*Tasks*
[1] In the forum post about VFD cable, in what situation does the writer understand VFD cable to be less necessary?
[2] Extend the forum post asking about VFD cable on the line side, starting after its final sentence.

*Source document*
VFD cable on line side?

[adamscb]

Hi Forum,

I've been doing some research on VFD cable and I had a question. I understand that VFD cable isn't as necessary when the wires are in their own metallic conduit. It's when the wires share a non-metallic conduit with other circuits that problems arise. Do you ever need VFD cable for the line side of the VFD? In detail, the power wires going from either an MCC or panelboard to the incoming of the drive. I would understand on the load side in which PWM is taking place, but I would think the sine wave would be unaffected on the line side. I have heard of line side filters however, so that makes me think that line side VFD cable is necessary. So I guess really my question is if VFDs affect the incoming power quality, to the point in which line side VFD cabling is necessary? I know there are instances where load side VFD cable going to the motor is necessary, but wasn't sure about line side.

*The data*
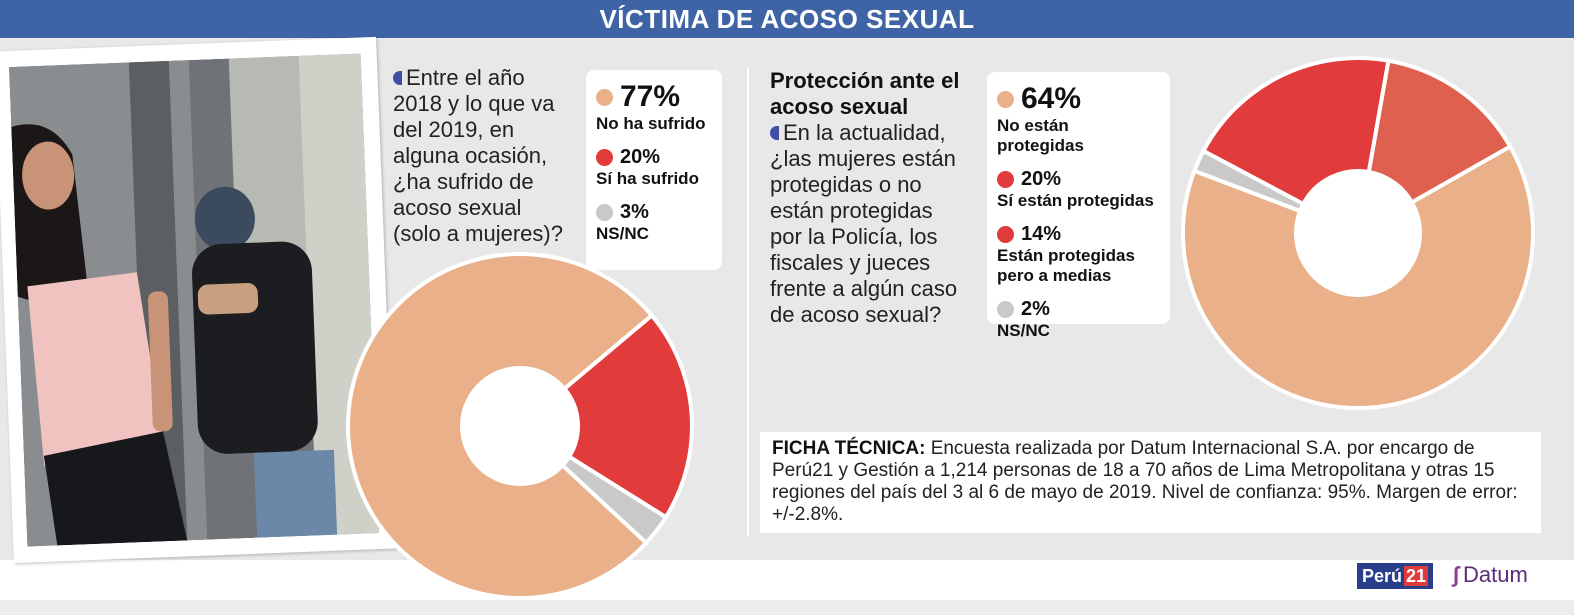 Image resolution: width=1574 pixels, height=615 pixels. Describe the element at coordinates (650, 96) in the screenshot. I see `legend-value: 77%` at that location.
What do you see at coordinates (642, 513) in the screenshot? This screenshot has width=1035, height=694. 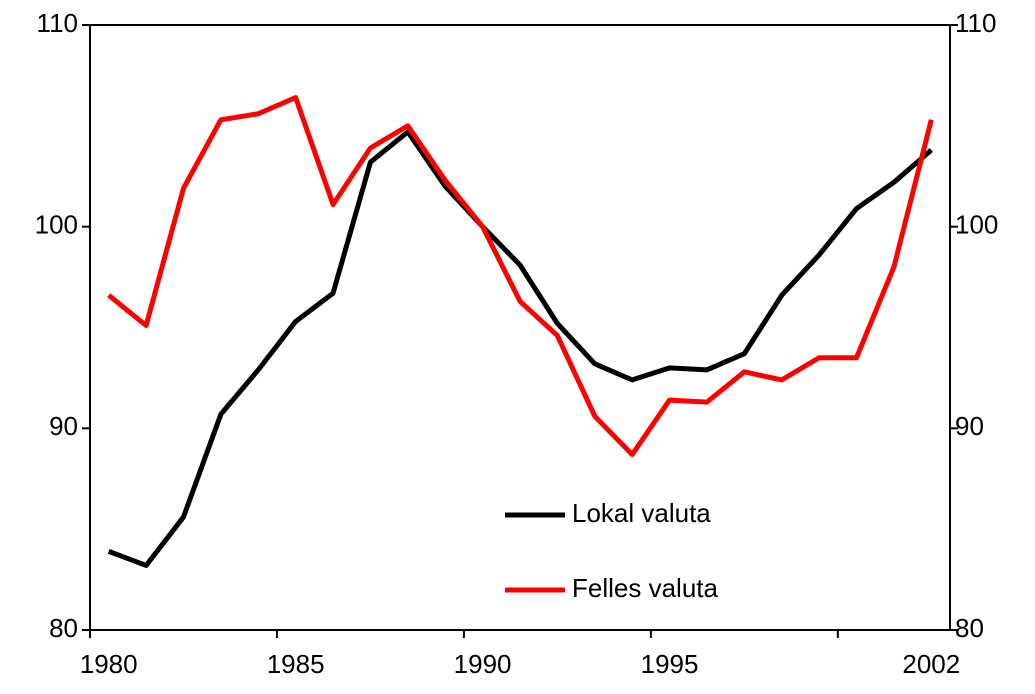 I see `legend-label: Lokal valuta` at bounding box center [642, 513].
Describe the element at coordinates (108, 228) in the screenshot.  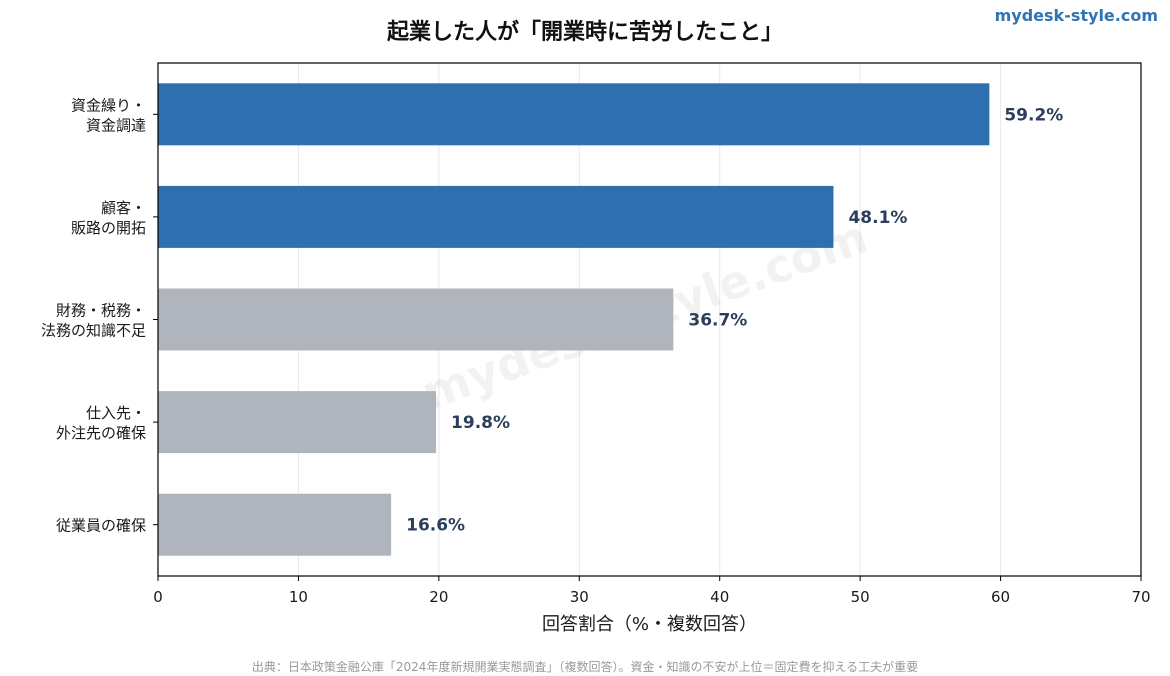
I see `category-label: 販路の開拓` at that location.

*Answers to this exercise*
[1] When the wires are in their own metallic conduit.

[2]
[petersonra]

The input to a VFD is a sine wave for the voltage but the current waveform is a series of pulses. Line reactors or filters take the edge off of this. I don't think you would gain anything from using VFD cable on the line side though.

 

[ron]

This is a pretty good webinar on VFD cable

Not needed on the input, but the output is not as you described.

 

[petersonra]

This is a pretty good webinar on VFD cable

Not needed on the input, but the output is not as you described.

I never said anything about the load side.

 

[ron]

I never said anything about the load side.

The comment was toward the OP. Sorry "VFD cable isn't as necessary when the wires are in their own metallic conduit. It's when the wires share a non-metallic conduit with other circuits that problems arise. "

 

[Jraef]

Filters on the line side have to do with harmonics, not the same issues as what happens on the load side via PWM. No need for special wiring on the line side.

 

[paulengr]

Filters on the line side have to do with harmonics, not the same issues as what happens on the load side via PWM. No need for special wiring on the line side.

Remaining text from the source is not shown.